Task description: Retype the lines between the one holding "This screenshot has" and the one holding "click(x=262, y=318)", inclusive.

Records to process:
• • • • •
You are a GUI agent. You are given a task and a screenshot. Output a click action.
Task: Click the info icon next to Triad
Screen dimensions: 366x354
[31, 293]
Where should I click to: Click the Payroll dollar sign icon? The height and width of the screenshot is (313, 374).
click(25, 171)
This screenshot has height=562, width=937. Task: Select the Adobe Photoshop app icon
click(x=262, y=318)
• • • • •
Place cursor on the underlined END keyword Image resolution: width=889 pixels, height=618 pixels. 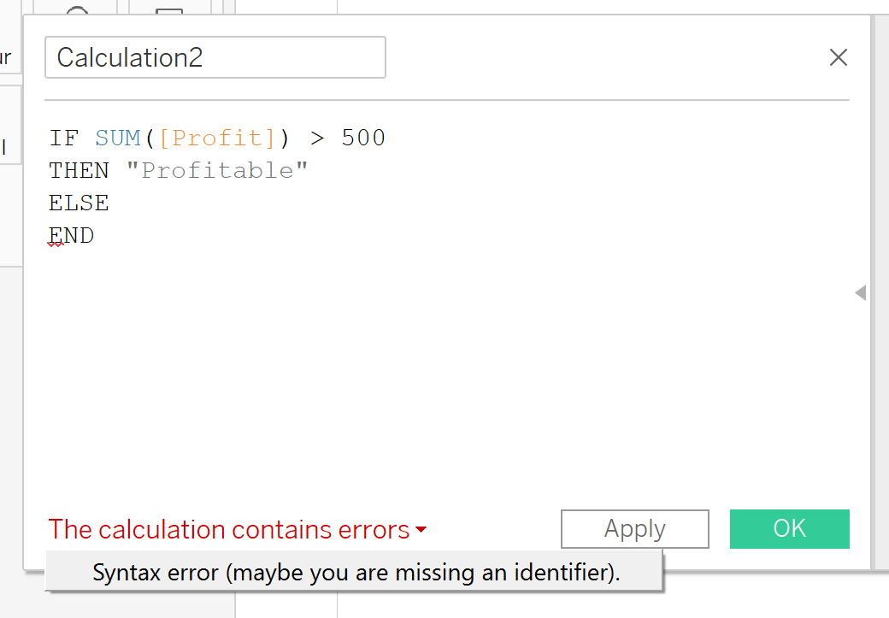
• • • • •
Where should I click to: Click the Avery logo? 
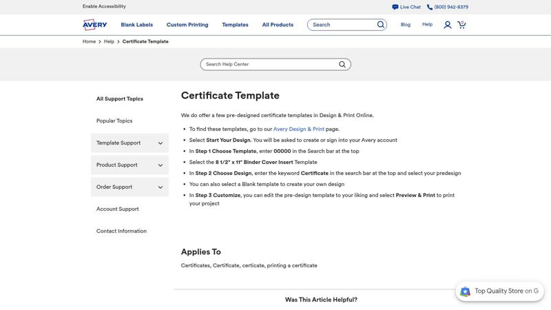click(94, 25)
• • • • •
Finished task:
This screenshot has height=562, width=937. Task: Select the Adobe Photoshop app icon
click(x=262, y=318)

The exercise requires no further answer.